Mentioned in SAL (#wikimedia-operations) [2025-06-18T21:04:52Z] <ebernhardson@deploy1003> Finished scap sync-world: Backport for [[gerrit:838271|Use discovery dns for elasticsearch read traffic (T143553)]] (duration: 10m 14s)

This is mostly done, read traffic is all flowing through the dns-disc endpoints. Traffic can now move with the same tooling as everything else. Not quite done yet, as T397377 was opened for a change we noticed in the dashboards.

We should make a test of moving traffic. This should be a simple conftool command, which needs SRE super power.

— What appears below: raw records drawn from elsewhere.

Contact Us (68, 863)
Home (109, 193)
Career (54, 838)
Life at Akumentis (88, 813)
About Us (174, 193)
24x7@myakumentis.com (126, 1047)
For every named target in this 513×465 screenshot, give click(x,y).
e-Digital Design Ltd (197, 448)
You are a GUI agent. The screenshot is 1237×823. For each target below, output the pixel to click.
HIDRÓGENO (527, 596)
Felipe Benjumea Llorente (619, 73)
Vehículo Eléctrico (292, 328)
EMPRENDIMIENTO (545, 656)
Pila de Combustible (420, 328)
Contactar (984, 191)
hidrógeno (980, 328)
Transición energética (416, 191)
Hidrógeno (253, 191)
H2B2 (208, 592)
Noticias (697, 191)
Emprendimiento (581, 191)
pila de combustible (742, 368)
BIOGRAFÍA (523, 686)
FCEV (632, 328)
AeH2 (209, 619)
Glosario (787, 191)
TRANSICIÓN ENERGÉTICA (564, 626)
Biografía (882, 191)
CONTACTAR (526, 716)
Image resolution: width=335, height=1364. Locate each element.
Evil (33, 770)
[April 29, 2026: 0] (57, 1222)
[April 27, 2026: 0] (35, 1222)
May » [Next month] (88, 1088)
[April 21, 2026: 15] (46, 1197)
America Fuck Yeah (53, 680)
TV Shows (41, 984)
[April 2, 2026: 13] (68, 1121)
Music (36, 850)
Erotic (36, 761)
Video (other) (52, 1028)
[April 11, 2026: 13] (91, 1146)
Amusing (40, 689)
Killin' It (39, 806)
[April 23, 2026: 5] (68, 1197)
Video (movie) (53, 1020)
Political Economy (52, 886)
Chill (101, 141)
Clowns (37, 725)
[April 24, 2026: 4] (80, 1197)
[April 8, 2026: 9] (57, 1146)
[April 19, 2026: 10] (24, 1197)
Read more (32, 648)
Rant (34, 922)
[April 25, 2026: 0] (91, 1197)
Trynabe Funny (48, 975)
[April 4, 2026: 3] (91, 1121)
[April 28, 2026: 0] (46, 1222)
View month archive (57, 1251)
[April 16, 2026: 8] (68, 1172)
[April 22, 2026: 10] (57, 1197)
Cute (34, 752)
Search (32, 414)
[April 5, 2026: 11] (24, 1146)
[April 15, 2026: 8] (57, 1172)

In theory we should be able to depool codfw like so, causing all traffic to move to eqiad (from https://wikitech.wikimedia.org/wiki/DNS/Discovery):

for cluster in search-omega search-psi search; do
  sudo confctl --object-type discovery select "dnsdisc=${cluster},name=codfw" set/pooled=false
done

This can then be reversed with:

for cluster in search-omega search-psi search; do
  sudo confctl --object-type discovery select "dnsdisc=${cluster},name=codfw" set/pooled=true
done

Traffic test complete, moved as expected. Commands have been documented at https://wikitech.wikimedia.org/wiki/Search/Elasticsearch_Administration#Multi-DC_%2F_Multi-Cluster_Operations

Dashboard updates still need to be performed, but there is a separate ticket for that.